David Tveite is a sad clown. Starting with his debut show last week, the D.C. comedian will take the stage at Bier Baron Tavern in Dupont on the fourth Wednesday of every month and spin his most depressing teenage tunes during a live podcast, “Sadness Town.” Songs range from Linkin Park’s “Crawling in My Skin” to Scatman John’s ubiquitous sixth-grade mixer hit, “Scatman’s World,” and each middle-school jam precedes loads of sarcastic quips from Tveite and a special guest.
“They say to do what you know,” says Tveite, 26, whose teenage years spanned 9/11, the release of Playstation 2, and the glory days of Napster. “I know terrible music from the early 2000s—and embarrassment.”
A typical episode goes like this: After teasing his audience with a playlist of nu-metal and pop-slop, Tveite rushes the stage and plays some terrible single that probably once shared airplay with a hit single by Sugar Ray. After reading a credo that reinforces the central idea of the show—“You were not cool in high school”—Tveite introduces a special guest, who comes equipped with her or his own teenage playlist to play. In between songs, Tveite and his guest host wax nostalgic on the songs they loved, the people they hated, and the memories that linger. Also, there are dick jokes. Lots and lots of dick jokes.
Tveite got the idea for the podcast after moping his way through a tough time. “I was really fucking sad, September through December of last year,” he says. To cheer himself up, he filled a Spotify playlist with the hormone-fueled singles of his youth and named the amalgam “Sadness Town.” In the darkest days of his gloom, Tveite lived in a cocoon of My Chemical Romance, Blink-182, and Evanescence. To his surprise, even the songs that critics lambasted (or didn’t give a second look) still held some of the same emotional power as they did when he was a teen. “I was kind of amazed how [many] of them had some juice,” he says.
Songs like Nickelback’s “Hero,” fresh from the Spiderman soundtrack, and Linkin Park’s “Crawling” might make you want to poke out your eardrums, but for some millennials, they conjure deep, rich memories from formative times.

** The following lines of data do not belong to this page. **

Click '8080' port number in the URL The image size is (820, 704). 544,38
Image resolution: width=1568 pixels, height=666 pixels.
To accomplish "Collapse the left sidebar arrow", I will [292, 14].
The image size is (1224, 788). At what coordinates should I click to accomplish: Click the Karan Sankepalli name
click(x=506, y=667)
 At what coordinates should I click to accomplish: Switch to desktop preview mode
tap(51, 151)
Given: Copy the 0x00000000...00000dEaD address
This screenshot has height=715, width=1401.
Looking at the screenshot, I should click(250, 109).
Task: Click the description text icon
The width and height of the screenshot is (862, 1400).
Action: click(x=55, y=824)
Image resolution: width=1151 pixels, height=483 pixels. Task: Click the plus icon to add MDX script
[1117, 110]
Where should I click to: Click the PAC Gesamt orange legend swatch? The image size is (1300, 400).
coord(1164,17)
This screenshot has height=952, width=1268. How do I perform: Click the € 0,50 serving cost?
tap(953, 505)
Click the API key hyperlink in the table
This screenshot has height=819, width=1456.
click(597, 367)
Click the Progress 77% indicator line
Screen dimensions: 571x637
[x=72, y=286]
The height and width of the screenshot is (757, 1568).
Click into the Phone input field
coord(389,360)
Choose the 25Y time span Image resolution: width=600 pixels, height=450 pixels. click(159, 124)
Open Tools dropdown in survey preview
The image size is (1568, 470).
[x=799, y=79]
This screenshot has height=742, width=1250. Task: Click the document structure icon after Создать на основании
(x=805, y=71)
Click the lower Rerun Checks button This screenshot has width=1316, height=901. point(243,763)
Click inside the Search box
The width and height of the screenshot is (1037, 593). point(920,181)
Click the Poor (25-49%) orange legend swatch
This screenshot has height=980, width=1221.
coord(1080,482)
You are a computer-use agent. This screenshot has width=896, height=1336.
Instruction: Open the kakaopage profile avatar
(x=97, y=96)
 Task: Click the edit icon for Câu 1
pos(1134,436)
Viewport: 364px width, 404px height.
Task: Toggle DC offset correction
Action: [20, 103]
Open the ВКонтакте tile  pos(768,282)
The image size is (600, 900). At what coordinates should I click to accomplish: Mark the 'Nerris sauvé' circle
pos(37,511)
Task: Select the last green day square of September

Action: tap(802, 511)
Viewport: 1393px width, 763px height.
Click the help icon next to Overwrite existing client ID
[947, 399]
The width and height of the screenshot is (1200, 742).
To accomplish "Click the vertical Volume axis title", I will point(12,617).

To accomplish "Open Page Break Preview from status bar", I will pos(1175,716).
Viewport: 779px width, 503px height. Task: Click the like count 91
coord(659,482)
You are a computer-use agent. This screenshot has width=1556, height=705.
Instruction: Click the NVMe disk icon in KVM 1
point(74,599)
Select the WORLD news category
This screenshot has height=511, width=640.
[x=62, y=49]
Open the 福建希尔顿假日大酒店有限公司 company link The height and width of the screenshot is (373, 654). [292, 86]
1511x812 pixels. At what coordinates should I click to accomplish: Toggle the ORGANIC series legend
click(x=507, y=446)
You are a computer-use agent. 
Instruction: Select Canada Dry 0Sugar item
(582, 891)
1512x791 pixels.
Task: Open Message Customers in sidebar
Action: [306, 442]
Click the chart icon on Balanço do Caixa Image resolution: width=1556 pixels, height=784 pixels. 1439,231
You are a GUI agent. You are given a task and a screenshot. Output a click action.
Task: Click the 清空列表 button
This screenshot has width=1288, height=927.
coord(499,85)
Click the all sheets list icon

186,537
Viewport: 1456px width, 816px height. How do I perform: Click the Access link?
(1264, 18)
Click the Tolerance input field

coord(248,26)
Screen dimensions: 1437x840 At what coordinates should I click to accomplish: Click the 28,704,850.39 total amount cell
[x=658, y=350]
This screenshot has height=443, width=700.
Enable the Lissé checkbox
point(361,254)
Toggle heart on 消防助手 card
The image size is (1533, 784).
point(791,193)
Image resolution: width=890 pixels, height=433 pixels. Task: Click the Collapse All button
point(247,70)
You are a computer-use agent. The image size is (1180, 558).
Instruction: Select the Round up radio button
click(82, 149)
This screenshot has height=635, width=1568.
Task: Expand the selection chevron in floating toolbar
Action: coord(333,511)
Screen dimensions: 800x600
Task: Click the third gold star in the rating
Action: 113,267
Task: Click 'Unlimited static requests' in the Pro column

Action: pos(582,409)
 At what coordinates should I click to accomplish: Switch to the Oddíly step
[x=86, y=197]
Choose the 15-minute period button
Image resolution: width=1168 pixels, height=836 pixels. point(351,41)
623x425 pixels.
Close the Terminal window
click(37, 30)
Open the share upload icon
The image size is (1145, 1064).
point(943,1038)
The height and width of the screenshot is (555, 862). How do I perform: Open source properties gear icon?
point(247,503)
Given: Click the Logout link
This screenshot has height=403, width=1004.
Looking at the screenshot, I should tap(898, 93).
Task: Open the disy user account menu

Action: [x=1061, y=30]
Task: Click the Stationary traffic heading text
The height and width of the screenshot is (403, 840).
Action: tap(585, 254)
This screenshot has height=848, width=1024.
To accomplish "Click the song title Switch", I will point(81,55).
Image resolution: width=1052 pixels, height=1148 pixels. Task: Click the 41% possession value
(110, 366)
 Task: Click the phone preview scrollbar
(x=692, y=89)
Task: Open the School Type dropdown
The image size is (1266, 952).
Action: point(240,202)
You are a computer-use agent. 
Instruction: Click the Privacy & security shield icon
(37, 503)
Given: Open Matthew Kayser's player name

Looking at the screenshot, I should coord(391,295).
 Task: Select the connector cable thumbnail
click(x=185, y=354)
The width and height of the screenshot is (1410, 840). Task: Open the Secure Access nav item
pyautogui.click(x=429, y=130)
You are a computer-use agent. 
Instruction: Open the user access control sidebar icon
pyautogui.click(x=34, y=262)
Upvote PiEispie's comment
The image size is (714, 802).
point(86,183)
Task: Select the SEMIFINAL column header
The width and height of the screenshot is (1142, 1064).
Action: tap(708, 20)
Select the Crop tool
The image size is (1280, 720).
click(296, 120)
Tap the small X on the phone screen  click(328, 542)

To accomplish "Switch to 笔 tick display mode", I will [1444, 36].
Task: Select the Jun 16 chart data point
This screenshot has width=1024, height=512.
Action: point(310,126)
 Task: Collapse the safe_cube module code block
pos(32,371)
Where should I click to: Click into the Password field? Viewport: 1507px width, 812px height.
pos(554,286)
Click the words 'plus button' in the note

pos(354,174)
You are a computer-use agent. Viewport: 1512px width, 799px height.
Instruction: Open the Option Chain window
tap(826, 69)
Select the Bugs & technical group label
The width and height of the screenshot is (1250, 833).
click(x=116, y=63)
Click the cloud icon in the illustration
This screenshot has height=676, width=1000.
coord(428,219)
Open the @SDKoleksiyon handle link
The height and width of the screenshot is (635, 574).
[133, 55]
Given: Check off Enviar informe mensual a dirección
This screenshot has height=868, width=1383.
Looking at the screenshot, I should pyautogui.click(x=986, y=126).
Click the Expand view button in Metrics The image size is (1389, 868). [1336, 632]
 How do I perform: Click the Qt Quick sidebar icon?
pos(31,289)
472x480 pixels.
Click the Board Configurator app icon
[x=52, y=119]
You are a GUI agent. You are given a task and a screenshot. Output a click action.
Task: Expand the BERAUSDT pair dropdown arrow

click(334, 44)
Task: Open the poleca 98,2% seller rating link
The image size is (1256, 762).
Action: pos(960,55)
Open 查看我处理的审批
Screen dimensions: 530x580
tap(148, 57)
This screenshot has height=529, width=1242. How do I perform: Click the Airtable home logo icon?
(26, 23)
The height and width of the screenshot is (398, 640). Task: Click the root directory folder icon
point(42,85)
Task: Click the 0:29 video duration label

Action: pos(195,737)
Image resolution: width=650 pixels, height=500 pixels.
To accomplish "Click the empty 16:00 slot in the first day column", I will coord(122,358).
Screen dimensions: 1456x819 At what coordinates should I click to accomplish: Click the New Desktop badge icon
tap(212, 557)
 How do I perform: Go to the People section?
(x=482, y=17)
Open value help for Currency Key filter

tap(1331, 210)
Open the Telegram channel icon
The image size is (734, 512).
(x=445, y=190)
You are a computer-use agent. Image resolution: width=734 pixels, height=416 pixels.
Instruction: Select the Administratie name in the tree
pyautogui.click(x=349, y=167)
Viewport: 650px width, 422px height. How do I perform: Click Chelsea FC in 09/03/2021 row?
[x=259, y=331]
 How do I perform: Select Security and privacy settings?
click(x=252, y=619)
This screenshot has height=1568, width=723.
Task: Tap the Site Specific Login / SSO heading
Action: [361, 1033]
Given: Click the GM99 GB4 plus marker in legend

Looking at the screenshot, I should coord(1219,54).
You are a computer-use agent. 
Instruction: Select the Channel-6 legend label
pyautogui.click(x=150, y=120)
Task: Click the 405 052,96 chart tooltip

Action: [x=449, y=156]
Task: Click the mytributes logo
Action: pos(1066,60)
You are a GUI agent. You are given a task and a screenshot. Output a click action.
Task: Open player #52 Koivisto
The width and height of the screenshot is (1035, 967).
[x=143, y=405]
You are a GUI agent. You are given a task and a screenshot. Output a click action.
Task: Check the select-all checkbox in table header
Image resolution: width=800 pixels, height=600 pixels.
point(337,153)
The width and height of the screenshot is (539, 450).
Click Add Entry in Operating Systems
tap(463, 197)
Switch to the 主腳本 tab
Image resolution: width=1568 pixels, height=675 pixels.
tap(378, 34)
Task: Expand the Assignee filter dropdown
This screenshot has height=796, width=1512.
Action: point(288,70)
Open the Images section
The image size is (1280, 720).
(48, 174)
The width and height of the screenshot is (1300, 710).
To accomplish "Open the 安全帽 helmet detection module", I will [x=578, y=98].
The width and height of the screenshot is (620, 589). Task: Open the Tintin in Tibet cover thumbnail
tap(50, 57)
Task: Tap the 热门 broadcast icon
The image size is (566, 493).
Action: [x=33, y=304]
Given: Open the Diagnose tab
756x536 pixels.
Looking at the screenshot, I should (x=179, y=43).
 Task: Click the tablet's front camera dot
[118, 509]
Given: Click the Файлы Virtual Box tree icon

And like it or not, this kind of reminiscence is hot right now: Look no further than Kyle Mooney’s awkward, lo-fi SNL videos or basically any episode of Portlandia. So it’s no surprise that, when Tveite screams song lyrics in the style of Chester Bennington, he really feels it—and his audience does, too. “I’m trying to make a show about all this shit that we felt very strongly about when we were idiots,” says Tveite.
Though he could have recorded the podcast from his living room, Tveite felt that having an audience present would force him to be wittier. Plus, there are plenty of stories to share—we all come with musical baggage from our own shameful childhoods. “I want to have a communal experience,” he says. “I want it to be a thing that people can get emotionally involved in.”